2. The Greek Unibrow
These days, a unibrow will probably get you nothing but ridicule. In ancient Greece, though, it was the height of beauty.
A unibrow was considered a sign of purity, intelligence, and sophistication. Don’t ask us why, but that’s how it was.
Women with a light unibrow would darken it with ashes or soot. Those who couldn’t grow one naturally would dye goat hair to match their own and glue it between their eyes to make a fake unibrow.
3. The Long Nails of Chinese Aristocracy
Long nails are still in fashion, but they were much more so during a period of Chinese history. Aristocrats — men and women both — would allow their nails to grow several inches long.
You can’t do much with nails that long — and that was the point. The elite of Chinese society wanted to flaunt their wealth by showing that they could afford servants who did everything for them.
Naturally, they also painted their nails and decorated them with lavish jewels. They would also wear elaborate metal nail sleeves to protect their precious nails.
4. The British Tuberculosis Look
The fashion industry gets a lot of flak for its malnourished, sickly-looking models. But that is not a new trend — and it was even worse in Victorian England.
Women decided that they wanted to look like people dying from tuberculosis. They would lighten their faces, paint their lips red, and wear corsets to slim their waists for that “I’m about to drop dead” tuberculosis look.
Then there were those women who intentionally caught tuberculosis. And the men loved it — after all, what’s prettier than a woman in her death throes?
That was sarcasm, by the way.
5. French Royalty’s Bulging Veins
The British didn’t invent the deathly pale look, though. Before the Victorian era, the aristocrats of pre-revolution France would also try to make themselves as pale as possible to show they never needed to work outdoors.
Now, when your skin is really pale, your veins start showing through. In the minds of the French elite, it logically followed that the more your veins shine through your skin, the more fashionable you are.
They would use what were basically blue pencils to draw over their veins to make them stand out more. The most fashionable of the French royalty essentially tried to look like walking corpses.
6. Lead Facial Lotions
In their endless quest to make themselves paler and paler, European aristocrats eventually arrived at the most extreme method to lighten their skin — lead poisoning.
Lead does make your skin paler because it’s toxic. Whether the royals knew that or not was a moot point, because lead-based facial lotions were all the rage from the middle ages to the early modern period.
Of course, many upper-class members of society died from lead poisoning as a result. But hey — at least they achieved that ultimate deathly pale look by turning themselves into actual corpses.
7. Gladiator Sweat
Sweat is gross, right? Well, in ancient Rome it was everything but — if it came from a gladiator.

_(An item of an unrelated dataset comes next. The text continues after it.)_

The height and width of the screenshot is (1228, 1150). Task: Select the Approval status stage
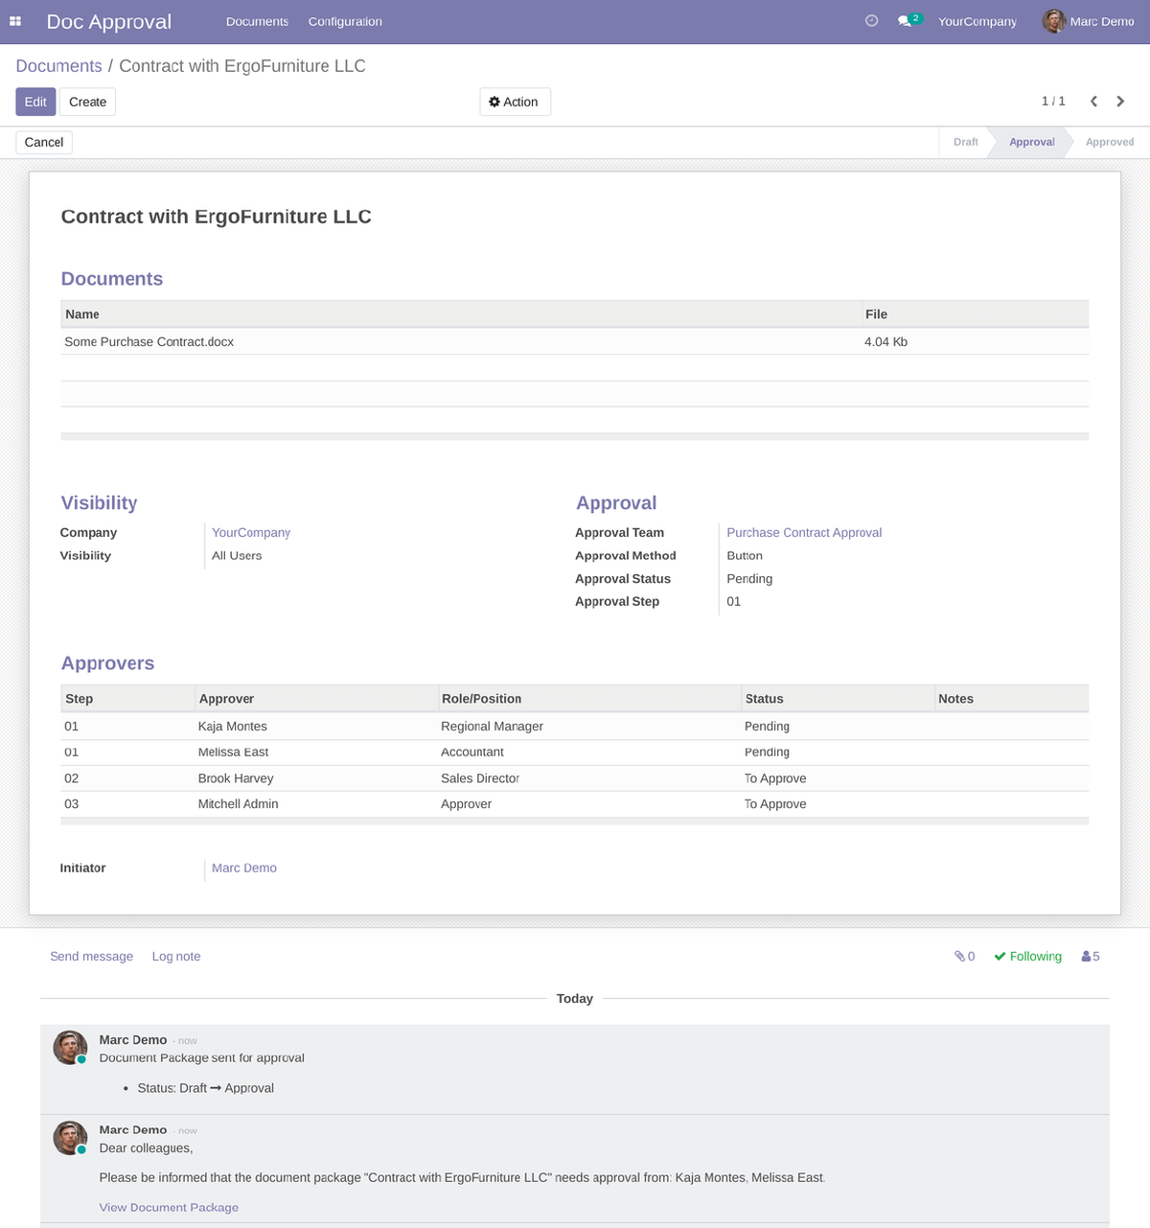click(x=1030, y=141)

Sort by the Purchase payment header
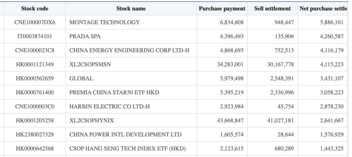pyautogui.click(x=222, y=8)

People would collect the post-match sweat off of famous gladiators and incorporate it into creams and lotions. Women (and probably some men) believed it would improve their complexion and make their skin healthier.
It was also considered an aphrodisiac. I suppose a sweat-drenched gladiator can be hot, but rubbing that sweat on your face?
That’s a turn-off in my books.
8. Rome’s Piss Mouthwash
Ancient Romans didn’t use just gladiator sweat to make themselves prettier. They also gargled urine to whiten their teeth.
Human urine. As in piss from people.
The saddest part is that it kind of works. Urine contains ammonia, which is an effective cleaning agent.
The piss mouthwash got so popular that Roman emperors eventually started taxing the pee trade.
9. Aqua Fortis
Disgusting as Rome’s pee mouthwash is, it’s not the most horrendous teeth-whitening method used in the past. We’re handing that award to aqua fortis.
“What’s aqua fortis,” you ask. It’s nitric acid.
In the Middle Ages, people would rub aqua fortis on their teeth to whiten them. And sure, it did dissolve any crud stuck to your teeth.
It also dissolved your tooth enamel. But at least people could enjoy sparkling white teeth for a while before the acid completely ate through them.